AVAILABLE DATA: Begin

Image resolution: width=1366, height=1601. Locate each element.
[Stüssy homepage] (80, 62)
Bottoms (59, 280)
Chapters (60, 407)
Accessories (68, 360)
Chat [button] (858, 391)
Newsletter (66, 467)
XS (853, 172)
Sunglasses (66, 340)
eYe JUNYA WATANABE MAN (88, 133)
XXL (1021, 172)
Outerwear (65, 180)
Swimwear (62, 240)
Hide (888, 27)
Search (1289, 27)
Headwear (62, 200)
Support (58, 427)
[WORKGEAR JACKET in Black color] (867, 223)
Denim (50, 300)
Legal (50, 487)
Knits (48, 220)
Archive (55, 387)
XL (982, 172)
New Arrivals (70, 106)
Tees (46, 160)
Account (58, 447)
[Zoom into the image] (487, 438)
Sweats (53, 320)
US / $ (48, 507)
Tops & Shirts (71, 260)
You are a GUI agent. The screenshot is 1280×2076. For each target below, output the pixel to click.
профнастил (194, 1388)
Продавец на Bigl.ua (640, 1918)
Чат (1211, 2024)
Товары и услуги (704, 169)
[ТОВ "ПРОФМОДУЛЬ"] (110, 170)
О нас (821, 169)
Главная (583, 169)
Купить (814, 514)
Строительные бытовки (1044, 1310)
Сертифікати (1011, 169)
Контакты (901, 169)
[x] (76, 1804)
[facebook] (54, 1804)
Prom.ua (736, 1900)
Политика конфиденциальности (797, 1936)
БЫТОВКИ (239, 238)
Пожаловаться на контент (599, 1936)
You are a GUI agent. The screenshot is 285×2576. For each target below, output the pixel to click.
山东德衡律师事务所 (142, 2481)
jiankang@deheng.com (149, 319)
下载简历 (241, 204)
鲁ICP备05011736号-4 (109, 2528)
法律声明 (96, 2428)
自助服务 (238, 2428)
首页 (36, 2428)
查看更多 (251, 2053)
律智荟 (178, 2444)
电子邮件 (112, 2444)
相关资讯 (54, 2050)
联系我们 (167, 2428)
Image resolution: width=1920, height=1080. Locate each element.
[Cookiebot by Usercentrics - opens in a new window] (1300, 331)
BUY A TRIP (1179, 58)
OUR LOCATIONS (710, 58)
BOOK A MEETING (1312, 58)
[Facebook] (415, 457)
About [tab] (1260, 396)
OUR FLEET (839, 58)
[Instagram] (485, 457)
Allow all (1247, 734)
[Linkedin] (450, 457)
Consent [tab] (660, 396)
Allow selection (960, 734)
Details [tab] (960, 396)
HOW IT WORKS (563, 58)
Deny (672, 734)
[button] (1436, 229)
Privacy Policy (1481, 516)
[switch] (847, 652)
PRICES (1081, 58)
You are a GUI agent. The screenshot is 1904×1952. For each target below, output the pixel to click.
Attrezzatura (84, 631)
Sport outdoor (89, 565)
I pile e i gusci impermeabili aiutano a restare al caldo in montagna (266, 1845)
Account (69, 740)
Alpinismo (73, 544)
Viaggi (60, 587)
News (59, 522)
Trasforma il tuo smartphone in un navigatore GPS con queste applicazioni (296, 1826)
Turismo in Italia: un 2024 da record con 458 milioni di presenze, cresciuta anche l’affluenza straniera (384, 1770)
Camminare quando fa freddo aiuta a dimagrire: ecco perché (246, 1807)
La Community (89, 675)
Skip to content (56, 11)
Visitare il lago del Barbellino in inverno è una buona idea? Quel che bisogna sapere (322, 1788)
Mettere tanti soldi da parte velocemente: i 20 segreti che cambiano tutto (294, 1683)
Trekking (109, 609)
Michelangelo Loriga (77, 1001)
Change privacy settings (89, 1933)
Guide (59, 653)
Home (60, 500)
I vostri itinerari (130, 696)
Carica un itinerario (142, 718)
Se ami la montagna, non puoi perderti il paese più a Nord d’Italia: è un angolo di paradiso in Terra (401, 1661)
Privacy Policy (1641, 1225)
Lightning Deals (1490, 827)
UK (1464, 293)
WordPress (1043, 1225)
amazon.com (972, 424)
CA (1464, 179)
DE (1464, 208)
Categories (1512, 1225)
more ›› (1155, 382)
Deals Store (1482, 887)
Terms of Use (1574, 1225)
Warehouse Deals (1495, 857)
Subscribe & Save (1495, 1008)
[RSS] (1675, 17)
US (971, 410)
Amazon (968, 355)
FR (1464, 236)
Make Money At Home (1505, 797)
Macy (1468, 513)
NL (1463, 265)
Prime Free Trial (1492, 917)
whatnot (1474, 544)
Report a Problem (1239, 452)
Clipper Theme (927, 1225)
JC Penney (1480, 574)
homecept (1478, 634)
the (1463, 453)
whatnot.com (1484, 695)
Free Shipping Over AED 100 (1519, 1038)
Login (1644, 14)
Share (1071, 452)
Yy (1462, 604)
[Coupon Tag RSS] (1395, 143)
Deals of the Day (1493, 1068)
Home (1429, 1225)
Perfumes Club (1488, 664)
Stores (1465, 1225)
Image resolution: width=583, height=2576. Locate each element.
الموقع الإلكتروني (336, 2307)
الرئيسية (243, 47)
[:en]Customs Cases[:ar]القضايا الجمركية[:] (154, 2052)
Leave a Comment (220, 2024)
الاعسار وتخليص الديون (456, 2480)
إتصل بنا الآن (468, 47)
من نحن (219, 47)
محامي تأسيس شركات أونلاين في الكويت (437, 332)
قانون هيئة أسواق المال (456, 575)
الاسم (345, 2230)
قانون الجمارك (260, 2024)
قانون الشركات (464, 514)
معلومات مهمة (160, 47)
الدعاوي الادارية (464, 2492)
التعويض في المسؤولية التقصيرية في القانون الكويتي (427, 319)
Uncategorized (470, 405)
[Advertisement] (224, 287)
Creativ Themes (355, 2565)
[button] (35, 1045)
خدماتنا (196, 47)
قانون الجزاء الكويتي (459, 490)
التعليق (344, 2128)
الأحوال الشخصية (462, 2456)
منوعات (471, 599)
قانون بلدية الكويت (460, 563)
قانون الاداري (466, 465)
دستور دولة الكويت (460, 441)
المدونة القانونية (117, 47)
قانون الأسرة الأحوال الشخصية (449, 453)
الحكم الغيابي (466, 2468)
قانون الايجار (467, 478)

AVAILABLE DATA: End

• **PROBLEM REQUIREMENTS**
This exercise calls for repeating every line of the data exactly.

• **TASK OUTPUT**
Image resolution: width=1366, height=1601. Locate each element.
[Stüssy homepage] (80, 62)
Bottoms (59, 280)
Chapters (60, 407)
Accessories (68, 360)
Chat [button] (858, 391)
Newsletter (66, 467)
XS (853, 172)
Sunglasses (66, 340)
eYe JUNYA WATANABE MAN (88, 133)
XXL (1021, 172)
Outerwear (65, 180)
Swimwear (62, 240)
Hide (888, 27)
Search (1289, 27)
Headwear (62, 200)
Support (58, 427)
[WORKGEAR JACKET in Black color] (867, 223)
Denim (50, 300)
Legal (50, 487)
Knits (48, 220)
Archive (55, 387)
XL (982, 172)
New Arrivals (70, 106)
Tees (46, 160)
Account (58, 447)
[Zoom into the image] (487, 438)
Sweats (53, 320)
US / $ (48, 507)
Tops & Shirts (71, 260)
You are a GUI agent. The screenshot is 1280×2076. For each target below, output the pixel to click.
профнастил (194, 1388)
Продавец на Bigl.ua (640, 1918)
Чат (1211, 2024)
Товары и услуги (704, 169)
[ТОВ "ПРОФМОДУЛЬ"] (110, 170)
О нас (821, 169)
Главная (583, 169)
Купить (814, 514)
Строительные бытовки (1044, 1310)
Сертифікати (1011, 169)
Контакты (901, 169)
[x] (76, 1804)
[facebook] (54, 1804)
Prom.ua (736, 1900)
Политика конфиденциальности (797, 1936)
БЫТОВКИ (239, 238)
Пожаловаться на контент (599, 1936)
You are a GUI agent. The screenshot is 285×2576. For each target below, output the pixel to click.
山东德衡律师事务所 (142, 2481)
jiankang@deheng.com (149, 319)
下载简历 (241, 204)
鲁ICP备05011736号-4 (109, 2528)
法律声明 (96, 2428)
自助服务 (238, 2428)
首页 (36, 2428)
查看更多 (251, 2053)
律智荟 (178, 2444)
电子邮件 (112, 2444)
相关资讯 (54, 2050)
联系我们 (167, 2428)
Image resolution: width=1920, height=1080. Locate each element.
[Cookiebot by Usercentrics - opens in a new window] (1300, 331)
BUY A TRIP (1179, 58)
OUR LOCATIONS (710, 58)
BOOK A MEETING (1312, 58)
[Facebook] (415, 457)
About [tab] (1260, 396)
OUR FLEET (839, 58)
[Instagram] (485, 457)
Allow all (1247, 734)
[Linkedin] (450, 457)
Consent [tab] (660, 396)
Allow selection (960, 734)
Details [tab] (960, 396)
HOW IT WORKS (563, 58)
Deny (672, 734)
[button] (1436, 229)
Privacy Policy (1481, 516)
[switch] (847, 652)
PRICES (1081, 58)
You are a GUI agent. The screenshot is 1904×1952. For each target below, output the pixel to click.
Attrezzatura (84, 631)
Sport outdoor (89, 565)
I pile e i gusci impermeabili aiutano a restare al caldo in montagna (266, 1845)
Account (69, 740)
Alpinismo (73, 544)
Viaggi (60, 587)
News (59, 522)
Trasforma il tuo smartphone in un navigatore GPS con queste applicazioni (296, 1826)
Turismo in Italia: un 2024 da record con 458 milioni di presenze, cresciuta anche l’affluenza straniera (384, 1770)
Camminare quando fa freddo aiuta a dimagrire: ecco perché (246, 1807)
La Community (89, 675)
Skip to content (56, 11)
Visitare il lago del Barbellino in inverno è una buona idea? Quel che bisogna sapere (322, 1788)
Mettere tanti soldi da parte velocemente: i 20 segreti che cambiano tutto (294, 1683)
Trekking (109, 609)
Michelangelo Loriga (77, 1001)
Change privacy settings (89, 1933)
Guide (59, 653)
Home (60, 500)
I vostri itinerari (130, 696)
Carica un itinerario (142, 718)
Se ami la montagna, non puoi perderti il paese più a Nord d’Italia: è un angolo di paradiso in Terra (401, 1661)
Privacy Policy (1641, 1225)
Lightning Deals (1490, 827)
UK (1464, 293)
WordPress (1043, 1225)
amazon.com (972, 424)
CA (1464, 179)
DE (1464, 208)
Categories (1512, 1225)
more ›› (1155, 382)
Deals Store (1482, 887)
Terms of Use (1574, 1225)
Warehouse Deals (1495, 857)
Subscribe & Save (1495, 1008)
[RSS] (1675, 17)
US (971, 410)
Amazon (968, 355)
FR (1464, 236)
Make Money At Home (1505, 797)
Macy (1468, 513)
NL (1463, 265)
Prime Free Trial (1492, 917)
whatnot (1474, 544)
Report a Problem (1239, 452)
Clipper Theme (927, 1225)
JC Penney (1480, 574)
homecept (1478, 634)
the (1463, 453)
whatnot.com (1484, 695)
Free Shipping Over AED 100 (1519, 1038)
Login (1644, 14)
Share (1071, 452)
Yy (1462, 604)
[Coupon Tag RSS] (1395, 143)
Deals of the Day (1493, 1068)
Home (1429, 1225)
Perfumes Club (1488, 664)
Stores (1465, 1225)
Image resolution: width=583, height=2576. Locate each element.
الموقع الإلكتروني (336, 2307)
الرئيسية (243, 47)
[:en]Customs Cases[:ar]القضايا الجمركية[:] (154, 2052)
Leave a Comment (220, 2024)
الاعسار وتخليص الديون (456, 2480)
إتصل بنا الآن (468, 47)
من نحن (219, 47)
محامي تأسيس شركات أونلاين في الكويت (437, 332)
قانون هيئة أسواق المال (456, 575)
الاسم (345, 2230)
قانون الجمارك (260, 2024)
قانون الشركات (464, 514)
معلومات مهمة (160, 47)
الدعاوي الادارية (464, 2492)
التعويض في المسؤولية التقصيرية في القانون الكويتي (427, 319)
Uncategorized (470, 405)
[Advertisement] (224, 287)
Creativ Themes (355, 2565)
[button] (35, 1045)
خدماتنا (196, 47)
قانون الجزاء الكويتي (459, 490)
التعليق (344, 2128)
الأحوال الشخصية (462, 2456)
منوعات (471, 599)
قانون بلدية الكويت (460, 563)
قانون الاداري (466, 465)
دستور دولة الكويت (460, 441)
المدونة القانونية (117, 47)
قانون الأسرة الأحوال الشخصية (449, 453)
الحكم الغيابي (466, 2468)
قانون الايجار (467, 478)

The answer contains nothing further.